#### PROBLEM STATEMENT
Retype the data exactly, leaving nothing out.

[Items from a data source]
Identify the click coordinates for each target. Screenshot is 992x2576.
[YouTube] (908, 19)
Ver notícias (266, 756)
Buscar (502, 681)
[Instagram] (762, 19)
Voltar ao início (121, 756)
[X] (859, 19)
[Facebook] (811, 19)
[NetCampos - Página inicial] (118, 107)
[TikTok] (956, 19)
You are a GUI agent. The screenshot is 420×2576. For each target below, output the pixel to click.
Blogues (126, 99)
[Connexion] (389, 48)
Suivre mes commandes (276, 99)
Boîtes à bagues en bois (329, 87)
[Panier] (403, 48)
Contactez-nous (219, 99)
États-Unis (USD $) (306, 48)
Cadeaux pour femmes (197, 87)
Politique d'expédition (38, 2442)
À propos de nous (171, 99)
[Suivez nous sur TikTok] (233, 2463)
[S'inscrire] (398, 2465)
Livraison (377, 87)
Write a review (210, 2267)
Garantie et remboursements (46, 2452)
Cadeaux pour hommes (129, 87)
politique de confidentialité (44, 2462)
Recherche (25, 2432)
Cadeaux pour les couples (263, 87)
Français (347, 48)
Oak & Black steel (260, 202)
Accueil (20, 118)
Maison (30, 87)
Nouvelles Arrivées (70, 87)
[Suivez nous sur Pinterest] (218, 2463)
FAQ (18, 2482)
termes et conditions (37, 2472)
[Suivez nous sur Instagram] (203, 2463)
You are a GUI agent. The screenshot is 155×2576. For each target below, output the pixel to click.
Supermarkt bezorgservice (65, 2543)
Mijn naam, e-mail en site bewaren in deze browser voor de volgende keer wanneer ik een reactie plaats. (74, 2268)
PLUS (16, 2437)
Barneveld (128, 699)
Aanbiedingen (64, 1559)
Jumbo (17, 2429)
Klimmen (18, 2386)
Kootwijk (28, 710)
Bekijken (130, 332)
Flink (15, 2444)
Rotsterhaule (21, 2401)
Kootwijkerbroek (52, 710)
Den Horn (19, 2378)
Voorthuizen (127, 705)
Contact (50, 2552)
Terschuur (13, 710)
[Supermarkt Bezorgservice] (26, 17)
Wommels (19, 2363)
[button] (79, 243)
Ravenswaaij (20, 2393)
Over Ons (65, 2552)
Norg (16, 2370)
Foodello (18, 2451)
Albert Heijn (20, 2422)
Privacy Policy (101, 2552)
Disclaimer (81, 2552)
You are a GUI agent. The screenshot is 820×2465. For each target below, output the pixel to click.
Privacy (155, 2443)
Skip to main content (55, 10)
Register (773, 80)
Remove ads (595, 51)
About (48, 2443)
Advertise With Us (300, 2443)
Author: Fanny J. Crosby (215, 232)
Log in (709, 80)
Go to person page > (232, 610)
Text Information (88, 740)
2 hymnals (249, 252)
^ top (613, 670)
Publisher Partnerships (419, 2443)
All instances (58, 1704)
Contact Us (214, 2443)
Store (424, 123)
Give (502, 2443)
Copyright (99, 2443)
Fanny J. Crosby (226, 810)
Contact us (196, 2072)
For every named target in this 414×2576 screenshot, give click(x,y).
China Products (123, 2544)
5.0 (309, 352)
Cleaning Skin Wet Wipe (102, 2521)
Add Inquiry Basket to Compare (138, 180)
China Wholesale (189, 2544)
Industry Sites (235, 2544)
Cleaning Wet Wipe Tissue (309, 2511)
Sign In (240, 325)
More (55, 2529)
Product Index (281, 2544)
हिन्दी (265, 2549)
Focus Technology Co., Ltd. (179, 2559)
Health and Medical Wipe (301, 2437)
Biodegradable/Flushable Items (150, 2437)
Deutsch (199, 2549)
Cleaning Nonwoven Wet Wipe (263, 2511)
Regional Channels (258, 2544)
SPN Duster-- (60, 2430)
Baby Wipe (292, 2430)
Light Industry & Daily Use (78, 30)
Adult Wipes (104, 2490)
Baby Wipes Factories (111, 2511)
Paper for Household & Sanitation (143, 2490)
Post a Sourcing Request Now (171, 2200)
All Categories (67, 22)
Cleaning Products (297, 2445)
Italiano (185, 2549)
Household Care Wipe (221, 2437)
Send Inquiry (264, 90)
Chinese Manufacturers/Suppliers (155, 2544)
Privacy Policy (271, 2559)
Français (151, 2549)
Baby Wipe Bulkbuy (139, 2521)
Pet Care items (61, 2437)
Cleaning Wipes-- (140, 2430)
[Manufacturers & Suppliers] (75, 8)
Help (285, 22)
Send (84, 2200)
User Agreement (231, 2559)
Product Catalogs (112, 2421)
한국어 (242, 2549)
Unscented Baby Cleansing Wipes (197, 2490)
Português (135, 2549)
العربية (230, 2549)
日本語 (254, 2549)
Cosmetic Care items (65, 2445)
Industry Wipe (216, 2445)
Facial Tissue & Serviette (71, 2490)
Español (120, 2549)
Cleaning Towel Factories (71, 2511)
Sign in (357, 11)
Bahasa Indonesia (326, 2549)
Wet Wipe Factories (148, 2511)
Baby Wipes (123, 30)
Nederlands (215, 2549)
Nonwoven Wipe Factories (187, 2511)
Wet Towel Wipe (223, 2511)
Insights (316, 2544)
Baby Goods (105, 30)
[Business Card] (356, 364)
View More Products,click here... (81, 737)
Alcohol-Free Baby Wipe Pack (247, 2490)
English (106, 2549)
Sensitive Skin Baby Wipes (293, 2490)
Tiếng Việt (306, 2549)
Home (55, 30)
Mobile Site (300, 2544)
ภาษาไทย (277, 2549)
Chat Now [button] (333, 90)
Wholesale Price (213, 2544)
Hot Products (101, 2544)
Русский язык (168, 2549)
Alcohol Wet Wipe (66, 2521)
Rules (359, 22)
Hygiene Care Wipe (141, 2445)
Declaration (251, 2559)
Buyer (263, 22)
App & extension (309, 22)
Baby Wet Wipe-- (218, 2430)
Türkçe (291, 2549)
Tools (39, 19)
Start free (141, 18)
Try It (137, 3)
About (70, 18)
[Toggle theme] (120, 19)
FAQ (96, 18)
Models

#### ANSWER TO THIS PROBLEM
Identify the click coordinates for each target. Screenshot is 992x2576.
[YouTube] (908, 19)
Ver notícias (266, 756)
Buscar (502, 681)
[Instagram] (762, 19)
Voltar ao início (121, 756)
[X] (859, 19)
[Facebook] (811, 19)
[NetCampos - Página inicial] (118, 107)
[TikTok] (956, 19)
You are a GUI agent. The screenshot is 420×2576. For each target below, output the pixel to click.
Blogues (126, 99)
[Connexion] (389, 48)
Suivre mes commandes (276, 99)
Boîtes à bagues en bois (329, 87)
[Panier] (403, 48)
Contactez-nous (219, 99)
États-Unis (USD $) (306, 48)
Cadeaux pour femmes (197, 87)
Politique d'expédition (38, 2442)
À propos de nous (171, 99)
[Suivez nous sur TikTok] (233, 2463)
[S'inscrire] (398, 2465)
Livraison (377, 87)
Write a review (210, 2267)
Garantie et remboursements (46, 2452)
Cadeaux pour hommes (129, 87)
politique de confidentialité (44, 2462)
Recherche (25, 2432)
Cadeaux pour les couples (263, 87)
Français (347, 48)
Oak & Black steel (260, 202)
Accueil (20, 118)
Maison (30, 87)
Nouvelles Arrivées (70, 87)
[Suivez nous sur Pinterest] (218, 2463)
FAQ (18, 2482)
termes et conditions (37, 2472)
[Suivez nous sur Instagram] (203, 2463)
You are a GUI agent. The screenshot is 155×2576. For each target below, output the pixel to click.
Supermarkt bezorgservice (65, 2543)
Mijn naam, e-mail en site bewaren in deze browser voor de volgende keer wanneer ik een reactie plaats. (74, 2268)
PLUS (16, 2437)
Barneveld (128, 699)
Aanbiedingen (64, 1559)
Jumbo (17, 2429)
Klimmen (18, 2386)
Kootwijk (28, 710)
Bekijken (130, 332)
Flink (15, 2444)
Rotsterhaule (21, 2401)
Kootwijkerbroek (52, 710)
Den Horn (19, 2378)
Voorthuizen (127, 705)
Contact (50, 2552)
Terschuur (13, 710)
[Supermarkt Bezorgservice] (26, 17)
Wommels (19, 2363)
[button] (79, 243)
Ravenswaaij (20, 2393)
Over Ons (65, 2552)
Norg (16, 2370)
Foodello (18, 2451)
Albert Heijn (20, 2422)
Privacy Policy (101, 2552)
Disclaimer (81, 2552)
You are a GUI agent. The screenshot is 820×2465. For each target below, output the pixel to click.
Privacy (155, 2443)
Skip to main content (55, 10)
Register (773, 80)
Remove ads (595, 51)
About (48, 2443)
Advertise With Us (300, 2443)
Author: Fanny J. Crosby (215, 232)
Log in (709, 80)
Go to person page > (232, 610)
Text Information (88, 740)
2 hymnals (249, 252)
^ top (613, 670)
Publisher Partnerships (419, 2443)
All instances (58, 1704)
Contact Us (214, 2443)
Store (424, 123)
Give (502, 2443)
Copyright (99, 2443)
Fanny J. Crosby (226, 810)
Contact us (196, 2072)
For every named target in this 414×2576 screenshot, give click(x,y).
China Products (123, 2544)
5.0 (309, 352)
Cleaning Skin Wet Wipe (102, 2521)
Add Inquiry Basket to Compare (138, 180)
China Wholesale (189, 2544)
Industry Sites (235, 2544)
Cleaning Wet Wipe Tissue (309, 2511)
Sign In (240, 325)
More (55, 2529)
Product Index (281, 2544)
हिन्दी (265, 2549)
Focus Technology Co., Ltd. (179, 2559)
Health and Medical Wipe (301, 2437)
Biodegradable/Flushable Items (150, 2437)
Deutsch (199, 2549)
Cleaning Nonwoven Wet Wipe (263, 2511)
Regional Channels (258, 2544)
SPN Duster-- (60, 2430)
Baby Wipe (292, 2430)
Light Industry & Daily Use (78, 30)
Adult Wipes (104, 2490)
Baby Wipes Factories (111, 2511)
Paper for Household & Sanitation (143, 2490)
Post a Sourcing Request Now (171, 2200)
All Categories (67, 22)
Cleaning Products (297, 2445)
Italiano (185, 2549)
Household Care Wipe (221, 2437)
Send Inquiry (264, 90)
Chinese Manufacturers/Suppliers (155, 2544)
Privacy Policy (271, 2559)
Français (151, 2549)
Baby Wipe Bulkbuy (139, 2521)
Pet Care items (61, 2437)
Cleaning Wipes-- (140, 2430)
[Manufacturers & Suppliers] (75, 8)
Help (285, 22)
Send (84, 2200)
User Agreement (231, 2559)
Product Catalogs (112, 2421)
한국어 (242, 2549)
Unscented Baby Cleansing Wipes (197, 2490)
Português (135, 2549)
العربية (230, 2549)
日本語 (254, 2549)
Cosmetic Care items (65, 2445)
Industry Wipe (216, 2445)
Facial Tissue & Serviette (71, 2490)
Español (120, 2549)
Cleaning Towel Factories (71, 2511)
Sign in (357, 11)
Bahasa Indonesia (326, 2549)
Wet Wipe Factories (148, 2511)
Baby Wipes (123, 30)
Nederlands (215, 2549)
Nonwoven Wipe Factories (187, 2511)
Wet Towel Wipe (223, 2511)
Insights (316, 2544)
Baby Goods (105, 30)
[Business Card] (356, 364)
View More Products,click here... (81, 737)
Alcohol-Free Baby Wipe Pack (247, 2490)
English (106, 2549)
Sensitive Skin Baby Wipes (293, 2490)
Tiếng Việt (306, 2549)
Home (55, 30)
Mobile Site (300, 2544)
ภาษาไทย (277, 2549)
Chat Now [button] (333, 90)
Wholesale Price (213, 2544)
Hot Products (101, 2544)
Русский язык (168, 2549)
Alcohol Wet Wipe (66, 2521)
Rules (359, 22)
Hygiene Care Wipe (141, 2445)
Declaration (251, 2559)
Buyer (263, 22)
App & extension (309, 22)
Baby Wet Wipe-- (218, 2430)
Türkçe (291, 2549)
Tools (39, 19)
Start free (141, 18)
Try It (137, 3)
About (70, 18)
[Toggle theme] (120, 19)
FAQ (96, 18)
Models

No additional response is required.